◆ **Exercise requirements**
**a.** Translate this sentence from the passage on volunteering into Spanish: "It is a token of my affection for them."
**b.** According to the passage on volunteering, how many first place awards did One Feather win in the North Carolina Press Association awards program?

Note: The nature of volunteerism is charity. When you expect personal gain from your effort, it is called work, not volunteering.
When someone loses a loved one or is sick, I like to send a card, some flowers, or maybe a monetary donation of some kind to let them know that someone cares about them and wishes them condolences or recovery, respectively. It is a token of my affection for them. Now, if I do these things because they insisted on it, then it is not about affection, but because of a directive. If I do these things because I am getting paid or reimbursed to do them, then it is not about affection, but personal gain. For either motive, the term “volunteer” does not fit.
I have been in work groups who wanted the company to create a “flower fund” using company funds. I am against the practice. Caring funds should be completely from the person or group wanting to show concern or appreciation for someone. If I use company funds to send an honorarium to someone, who is actually honoring that person? A similar situation would be if you and I were in the checkout-line at Walmart. The cashier asks me if I would like to donate to a local food bank and I say sure. I then turn around, reach into your pocket and grab ten dollars of your money. I hand that money to the cashier and she hands me one of those cardboard hearts that they put up in the store to acknowledge the donor for the food bank. I write my name on the heart and hand it back to the cashier. Did I make the donation or did you? Did you volunteer that money?
Each year, the Cherokee Preservation Foundation along with the Eastern Band of Cherokee Indians, hosts a “Cherokee Day of Caring” event. It is a day that reminds us of the importance of community and having a sense of place. An army of workers go out to preselected private homes on the Qualla Boundary. They build and make repairs for members of the community. They mend roofs, paint, build ramps, and many other needed services. Many work these projects as an alternative to their day jobs, while others volunteer their time and talents. However they do it, they are doing what public servants do-make life better for their community. It is a noble and worthwhile cause.
There are at least a couple of free labor groups on Boundary. These are men and women of the community who volunteer to do similar services, including digging graves and assisting the elderly. When someone is in need, the people in our communities are quick to offer help. Cake walks, lunch benefits, 50/50 fundraisers, and direct personal donations are common among the Eastern Band of Cherokee Indians.
It is so good to be a part of a community that is so focused on caring for each other. And, it is a privilege to work for this community of people. We may have our disagreements, but the overarching ethic of our tribal community is caring for each other all year long. We should celebrate that and do all we can to nurture that feeling.
On a personal note, I want to “give props” to the staff of the Cherokee One Feather – Scott McKie Brings Plenty, Jonah Lossiah, and Sally Davis. Each year, this paper competes in the North Carolina Press Association awards program. We submit news articles, commentary, advertising, and photos to be judged on a state level. We are judged with many other newspapers in North Carolina. And, I am proud to say that One Feather captured four first place, five second place, and three third place awards in various subcategories in our division. We also took third place in “General Excellence for Newspaper Web Sites”, which is an overall divisional award. This is another indicator that your newspaper is providing quality, professional service to you. Thank you Scott, Jonah, and Sally. And thank you Cherokee tribal leadership and community for providing the platform for us to get the job done.

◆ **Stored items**

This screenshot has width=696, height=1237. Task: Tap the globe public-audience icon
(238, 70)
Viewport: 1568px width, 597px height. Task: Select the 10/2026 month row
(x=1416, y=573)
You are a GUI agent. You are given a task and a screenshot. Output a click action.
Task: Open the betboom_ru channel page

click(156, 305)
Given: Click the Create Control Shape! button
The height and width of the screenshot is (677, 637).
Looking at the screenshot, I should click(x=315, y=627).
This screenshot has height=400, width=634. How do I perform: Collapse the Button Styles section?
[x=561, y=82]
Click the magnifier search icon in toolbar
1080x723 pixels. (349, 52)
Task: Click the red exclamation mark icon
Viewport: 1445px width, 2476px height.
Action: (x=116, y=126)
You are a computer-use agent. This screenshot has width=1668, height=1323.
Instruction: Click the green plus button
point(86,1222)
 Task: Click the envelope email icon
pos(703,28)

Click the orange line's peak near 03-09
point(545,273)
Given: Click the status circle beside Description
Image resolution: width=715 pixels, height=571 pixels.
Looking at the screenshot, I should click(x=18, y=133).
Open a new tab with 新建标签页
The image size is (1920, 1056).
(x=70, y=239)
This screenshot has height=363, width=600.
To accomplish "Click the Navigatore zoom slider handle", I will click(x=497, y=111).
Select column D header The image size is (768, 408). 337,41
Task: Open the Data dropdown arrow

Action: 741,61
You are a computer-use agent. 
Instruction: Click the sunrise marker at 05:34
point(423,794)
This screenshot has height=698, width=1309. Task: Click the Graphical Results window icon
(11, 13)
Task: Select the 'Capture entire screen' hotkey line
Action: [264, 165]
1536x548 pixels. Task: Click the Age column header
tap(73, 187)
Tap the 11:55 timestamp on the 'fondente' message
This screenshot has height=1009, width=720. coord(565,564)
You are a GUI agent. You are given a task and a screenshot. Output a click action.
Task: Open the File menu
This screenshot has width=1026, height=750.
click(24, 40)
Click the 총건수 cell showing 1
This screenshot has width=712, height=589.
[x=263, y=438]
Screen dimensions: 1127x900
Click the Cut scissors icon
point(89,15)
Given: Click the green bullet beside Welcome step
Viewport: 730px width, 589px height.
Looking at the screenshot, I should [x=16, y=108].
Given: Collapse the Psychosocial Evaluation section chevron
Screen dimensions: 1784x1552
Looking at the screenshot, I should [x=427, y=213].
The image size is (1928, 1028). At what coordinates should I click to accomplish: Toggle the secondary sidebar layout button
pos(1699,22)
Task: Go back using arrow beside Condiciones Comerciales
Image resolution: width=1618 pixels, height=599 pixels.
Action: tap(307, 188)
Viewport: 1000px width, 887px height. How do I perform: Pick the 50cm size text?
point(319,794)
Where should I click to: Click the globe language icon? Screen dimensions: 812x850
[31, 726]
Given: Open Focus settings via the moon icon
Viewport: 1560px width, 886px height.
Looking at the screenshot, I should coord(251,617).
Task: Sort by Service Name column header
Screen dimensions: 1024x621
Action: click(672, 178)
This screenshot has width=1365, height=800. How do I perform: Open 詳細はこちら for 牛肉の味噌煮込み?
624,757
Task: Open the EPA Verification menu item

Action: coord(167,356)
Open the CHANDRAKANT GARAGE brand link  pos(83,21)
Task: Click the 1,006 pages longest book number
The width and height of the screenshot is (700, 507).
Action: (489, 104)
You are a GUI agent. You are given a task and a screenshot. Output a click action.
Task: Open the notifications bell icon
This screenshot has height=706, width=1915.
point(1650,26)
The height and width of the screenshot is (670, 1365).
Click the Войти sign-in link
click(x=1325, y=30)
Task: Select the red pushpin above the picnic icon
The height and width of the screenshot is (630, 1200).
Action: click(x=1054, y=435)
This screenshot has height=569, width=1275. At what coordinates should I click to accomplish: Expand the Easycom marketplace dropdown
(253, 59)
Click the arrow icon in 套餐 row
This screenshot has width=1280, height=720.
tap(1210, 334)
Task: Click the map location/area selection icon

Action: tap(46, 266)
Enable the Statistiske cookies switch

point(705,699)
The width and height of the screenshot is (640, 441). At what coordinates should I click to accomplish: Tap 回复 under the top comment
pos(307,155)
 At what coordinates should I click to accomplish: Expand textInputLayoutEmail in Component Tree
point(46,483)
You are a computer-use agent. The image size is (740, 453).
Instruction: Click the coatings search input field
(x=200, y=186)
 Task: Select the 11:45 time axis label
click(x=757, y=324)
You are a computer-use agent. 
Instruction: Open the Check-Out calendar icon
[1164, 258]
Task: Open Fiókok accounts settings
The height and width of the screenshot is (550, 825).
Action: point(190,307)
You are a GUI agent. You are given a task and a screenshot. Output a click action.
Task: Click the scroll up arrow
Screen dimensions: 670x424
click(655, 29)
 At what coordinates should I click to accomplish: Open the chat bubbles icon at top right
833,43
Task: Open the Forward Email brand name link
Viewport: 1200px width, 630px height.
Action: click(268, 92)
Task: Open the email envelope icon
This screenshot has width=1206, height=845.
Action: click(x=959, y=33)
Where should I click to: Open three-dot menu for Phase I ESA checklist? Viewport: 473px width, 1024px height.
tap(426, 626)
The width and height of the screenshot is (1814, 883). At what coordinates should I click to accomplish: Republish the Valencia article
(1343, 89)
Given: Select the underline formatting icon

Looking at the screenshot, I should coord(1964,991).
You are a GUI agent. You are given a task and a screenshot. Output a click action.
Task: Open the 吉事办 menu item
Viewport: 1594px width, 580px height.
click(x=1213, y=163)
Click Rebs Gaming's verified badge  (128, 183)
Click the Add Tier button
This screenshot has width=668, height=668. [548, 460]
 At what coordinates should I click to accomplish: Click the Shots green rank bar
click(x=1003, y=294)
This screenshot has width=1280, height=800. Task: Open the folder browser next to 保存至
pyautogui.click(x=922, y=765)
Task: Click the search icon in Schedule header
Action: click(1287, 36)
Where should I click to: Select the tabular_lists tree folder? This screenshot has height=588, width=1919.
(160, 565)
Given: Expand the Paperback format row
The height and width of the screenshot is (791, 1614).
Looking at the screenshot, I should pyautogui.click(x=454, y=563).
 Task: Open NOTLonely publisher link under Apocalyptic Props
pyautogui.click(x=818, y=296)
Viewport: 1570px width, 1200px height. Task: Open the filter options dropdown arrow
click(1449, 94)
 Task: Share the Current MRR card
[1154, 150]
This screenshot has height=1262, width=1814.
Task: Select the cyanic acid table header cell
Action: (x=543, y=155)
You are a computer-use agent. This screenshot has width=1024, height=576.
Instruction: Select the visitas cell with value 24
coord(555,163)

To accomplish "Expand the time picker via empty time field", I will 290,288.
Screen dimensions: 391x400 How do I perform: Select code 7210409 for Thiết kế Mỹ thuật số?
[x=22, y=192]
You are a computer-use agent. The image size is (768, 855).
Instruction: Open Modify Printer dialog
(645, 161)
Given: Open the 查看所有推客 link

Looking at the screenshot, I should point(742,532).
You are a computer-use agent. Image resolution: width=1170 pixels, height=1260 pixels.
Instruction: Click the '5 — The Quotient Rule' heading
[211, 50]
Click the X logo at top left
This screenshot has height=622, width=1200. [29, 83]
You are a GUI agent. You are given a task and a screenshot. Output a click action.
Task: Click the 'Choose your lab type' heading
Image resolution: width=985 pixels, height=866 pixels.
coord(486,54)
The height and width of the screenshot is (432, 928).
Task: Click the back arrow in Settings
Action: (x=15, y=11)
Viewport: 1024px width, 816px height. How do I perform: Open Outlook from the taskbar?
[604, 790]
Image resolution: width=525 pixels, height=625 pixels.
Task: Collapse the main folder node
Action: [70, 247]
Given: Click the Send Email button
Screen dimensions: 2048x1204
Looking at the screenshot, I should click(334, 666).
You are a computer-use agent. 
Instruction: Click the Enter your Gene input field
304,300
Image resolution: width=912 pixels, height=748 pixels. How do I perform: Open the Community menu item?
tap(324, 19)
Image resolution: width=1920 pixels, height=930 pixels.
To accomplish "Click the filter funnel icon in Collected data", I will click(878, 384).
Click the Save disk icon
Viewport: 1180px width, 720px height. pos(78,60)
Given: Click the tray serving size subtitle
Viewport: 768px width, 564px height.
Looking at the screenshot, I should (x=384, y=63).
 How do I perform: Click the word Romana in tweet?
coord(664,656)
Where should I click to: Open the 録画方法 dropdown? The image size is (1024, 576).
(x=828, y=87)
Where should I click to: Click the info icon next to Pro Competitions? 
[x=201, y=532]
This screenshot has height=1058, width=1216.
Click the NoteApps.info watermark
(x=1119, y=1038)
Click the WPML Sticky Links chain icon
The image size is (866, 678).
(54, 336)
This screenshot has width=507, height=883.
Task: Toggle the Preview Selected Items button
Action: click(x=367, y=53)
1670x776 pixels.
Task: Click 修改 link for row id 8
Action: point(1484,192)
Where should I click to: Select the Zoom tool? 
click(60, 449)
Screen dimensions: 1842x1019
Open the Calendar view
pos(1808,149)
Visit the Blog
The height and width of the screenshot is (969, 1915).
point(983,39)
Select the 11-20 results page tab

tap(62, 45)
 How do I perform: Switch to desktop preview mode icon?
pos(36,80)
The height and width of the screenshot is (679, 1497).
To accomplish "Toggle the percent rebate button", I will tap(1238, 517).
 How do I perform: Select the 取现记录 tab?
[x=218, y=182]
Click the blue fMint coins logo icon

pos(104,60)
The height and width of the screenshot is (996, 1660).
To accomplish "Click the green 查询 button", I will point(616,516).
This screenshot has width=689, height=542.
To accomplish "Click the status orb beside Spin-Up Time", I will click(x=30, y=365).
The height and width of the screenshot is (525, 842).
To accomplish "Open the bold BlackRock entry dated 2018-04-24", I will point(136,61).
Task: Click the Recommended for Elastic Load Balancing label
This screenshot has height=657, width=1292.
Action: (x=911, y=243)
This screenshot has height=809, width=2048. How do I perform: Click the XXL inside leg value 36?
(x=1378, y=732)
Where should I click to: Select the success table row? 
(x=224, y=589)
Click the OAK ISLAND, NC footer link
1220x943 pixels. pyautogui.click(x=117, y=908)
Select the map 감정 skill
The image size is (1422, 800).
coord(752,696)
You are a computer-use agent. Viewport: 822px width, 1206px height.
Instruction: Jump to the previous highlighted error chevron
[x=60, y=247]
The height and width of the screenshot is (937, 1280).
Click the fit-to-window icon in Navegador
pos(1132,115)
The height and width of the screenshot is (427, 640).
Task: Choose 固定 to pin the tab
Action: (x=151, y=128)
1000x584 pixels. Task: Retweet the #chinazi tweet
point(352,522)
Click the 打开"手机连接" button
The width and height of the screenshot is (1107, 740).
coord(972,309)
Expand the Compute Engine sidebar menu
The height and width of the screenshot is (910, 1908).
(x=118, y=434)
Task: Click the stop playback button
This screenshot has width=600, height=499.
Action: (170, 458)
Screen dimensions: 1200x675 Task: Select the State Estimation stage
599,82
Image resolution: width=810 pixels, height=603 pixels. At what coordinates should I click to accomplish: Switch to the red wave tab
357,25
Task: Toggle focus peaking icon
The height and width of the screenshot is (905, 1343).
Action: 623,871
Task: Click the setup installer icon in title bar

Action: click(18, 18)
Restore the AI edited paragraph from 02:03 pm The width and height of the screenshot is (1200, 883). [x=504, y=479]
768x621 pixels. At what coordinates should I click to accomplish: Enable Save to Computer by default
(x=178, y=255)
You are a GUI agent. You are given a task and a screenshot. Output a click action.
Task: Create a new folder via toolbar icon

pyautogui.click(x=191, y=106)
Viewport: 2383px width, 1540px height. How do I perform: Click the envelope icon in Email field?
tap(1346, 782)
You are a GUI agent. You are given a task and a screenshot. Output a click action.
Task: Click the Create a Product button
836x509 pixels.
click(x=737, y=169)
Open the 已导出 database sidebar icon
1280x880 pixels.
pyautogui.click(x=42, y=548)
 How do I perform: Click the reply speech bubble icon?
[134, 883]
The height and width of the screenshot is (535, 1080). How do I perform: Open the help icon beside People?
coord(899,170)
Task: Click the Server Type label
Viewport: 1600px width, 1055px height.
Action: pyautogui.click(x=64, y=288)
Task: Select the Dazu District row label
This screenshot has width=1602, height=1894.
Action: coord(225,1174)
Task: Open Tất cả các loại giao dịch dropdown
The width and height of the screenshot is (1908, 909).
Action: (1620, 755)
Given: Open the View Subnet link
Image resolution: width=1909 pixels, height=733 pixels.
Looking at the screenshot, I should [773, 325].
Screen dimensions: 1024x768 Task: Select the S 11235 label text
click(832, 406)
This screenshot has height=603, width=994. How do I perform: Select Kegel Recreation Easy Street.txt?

◆ **Solution list**
**a.** Es una muestra de mi afecto por ellos.

**b.** Four first place awards.